Bonjour aux lecteurs et lectrices de Top Visages. Je me prénomme Rosine. J’ai 26 ans. J’ai vécu une histoire troublante que je voudrais partager avec vous. Elle s’est déroulée en 2010.

 

Présentement, je vis à Dabou, avec mon chéri. Nous envisageons de nous marier, mais j’ai peur. Pas du mariage en tant que tel, mais de l’avenir. Vous comprendrez pourquoi en lisant mon histoire.

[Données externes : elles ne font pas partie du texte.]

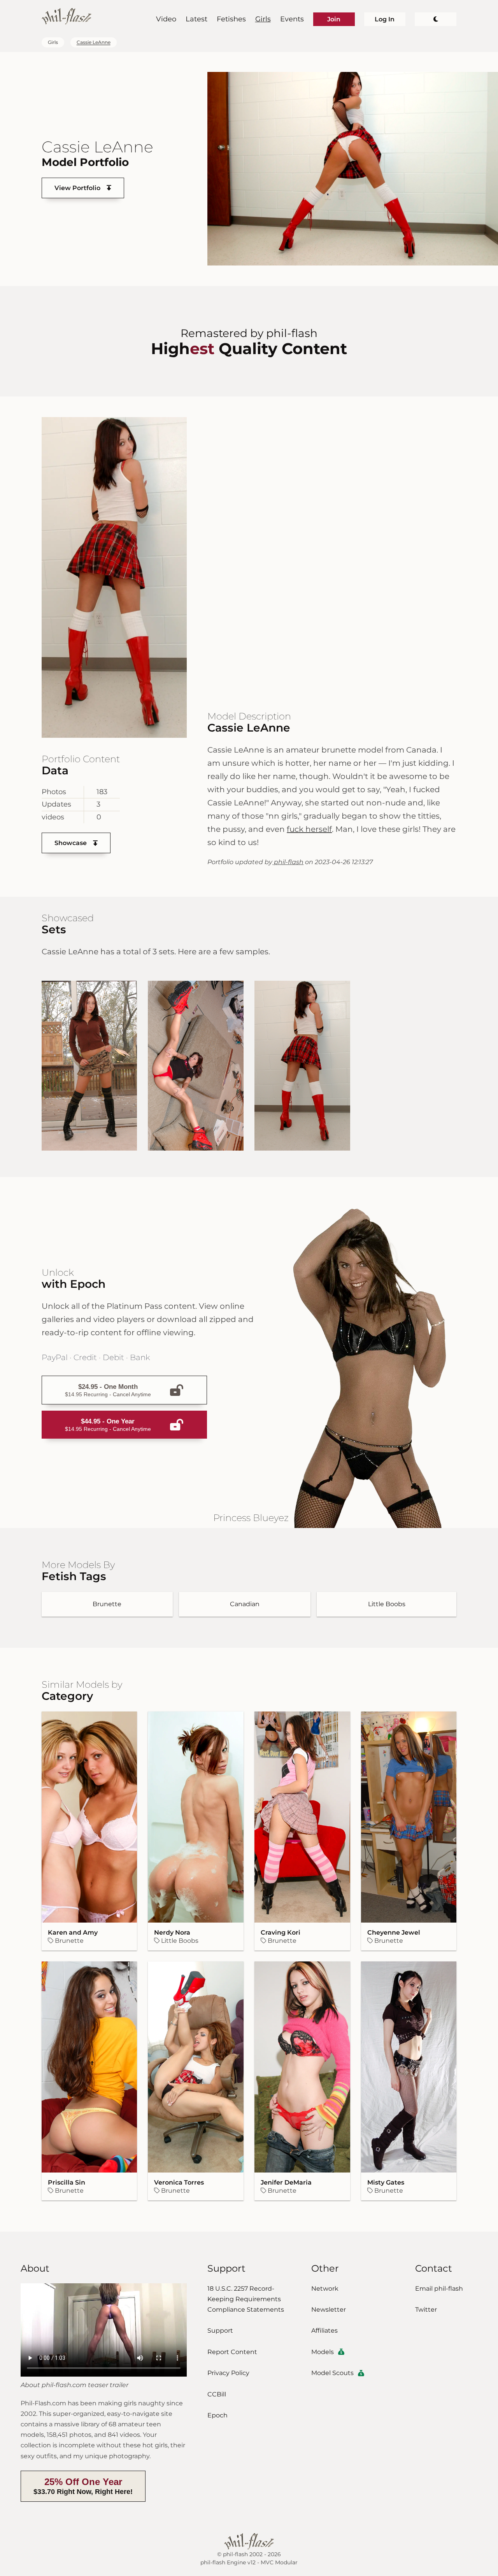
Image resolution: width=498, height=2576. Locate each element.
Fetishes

Je suis née à Bouaké. C’est là que j’ai grandi, avec mes 2 frères. Ils sont plus jeunes que moi. Mais nous n’avons pas le même père. Mon père biologique et ma mère se sont séparés alors que j’étais encore très jeune. C’est avec son deuxième mari (mon père adoptif) qu’elle a eu les 2 garçons. Mes demi-frères et moi nous nous entendions très bien. Le seul hic est que mon père adoptif était un polygame. Ma mère était sa deuxième femme. Nous vivions dans une immense cour. Pour éviter que ses femmes se querellent, par rivalité ou par jalousie, il les a séparées, en les logeant chacune dans une maison, au sein de la grande cour. Notre père adoptif avait les moyens. C’était un commerçant qui avait construit et mis plusieurs maisons en location. Il avait lui-même construit une grande habitation dans laquelle nous vivions tous, avec ses neveux. Nous étions devenus musulmans. Il avait obligé tout le monde à adopter la même religion que lui. A l’heure de la prière, il exigeait que nous soyons présents. Car, c’est lui qui dirigeait la prière.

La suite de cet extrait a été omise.